Texto fornecido:
Em vários momentos da história, o oriente e o ocidente, principalmente, construíram uma visão de corpo pautada no dualismo cartesiano que cria fronteiras de significados no papel do homem e da mulher nas suas relações sociais e na visão que o indivíduo estabelece sobre a figura feminina e masculina. No âmbito do aspecto cultural em que o indivíduo está inserido, são estabelecidos parâmetros de entendimento que podem variar e trazer conflitos e injustiças sociais. Lembrando que o conflito nem sempre é negativo, muitas vezes necessário para levantar determinadas discussões e reflexões para a resolução de problemas.
Em relação aos aspectos sociais e culturais ligados ao corpo, num determinado momento o cristianismo faz o papel de cobrir o corpo, reprimindo-o, ao mesmo tempo em que valoriza o corpo sofredor de cristo. Saber lidar com a dor do corpo seria mais importante que saber lidar com os prazeres. E nesse período é evidenciada a separação do corpo e da alma e a busca constante de valorizar o espiritual e renunciar ao material (TUCHERMAN, 1999).
Na idade média, com a inquisição, o corpo passou a ser interpretado como flagelo, as torturas e mortes eram encaradas como um pagamento do mal que o corpo fazia para a alma. Um exemplo, é a representação do corpo da mulher para a figura masculina, sendo a figura do mal, ligada à tentação (BARBOSA; MATOS; COSTA, 2011, p. 27).

Dados da listagem:
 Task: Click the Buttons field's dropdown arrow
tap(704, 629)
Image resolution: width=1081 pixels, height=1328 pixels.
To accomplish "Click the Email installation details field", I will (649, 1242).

Enunciado:
Reproduza o trecho do texto sobre o corpo que vai de "Na idade média, com" até "2011, p. 27).", inclusive, substituindo "inquisição" por "Santa Inquisição".

Resposta do exercício:
Na idade média, com a Santa Inquisição, o corpo passou a ser interpretado como flagelo, as torturas e mortes eram encaradas como um pagamento do mal que o corpo fazia para a alma. Um exemplo, é a representação do corpo da mulher para a figura masculina, sendo a figura do mal, ligada à tentação (BARBOSA; MATOS; COSTA, 2011, p. 27).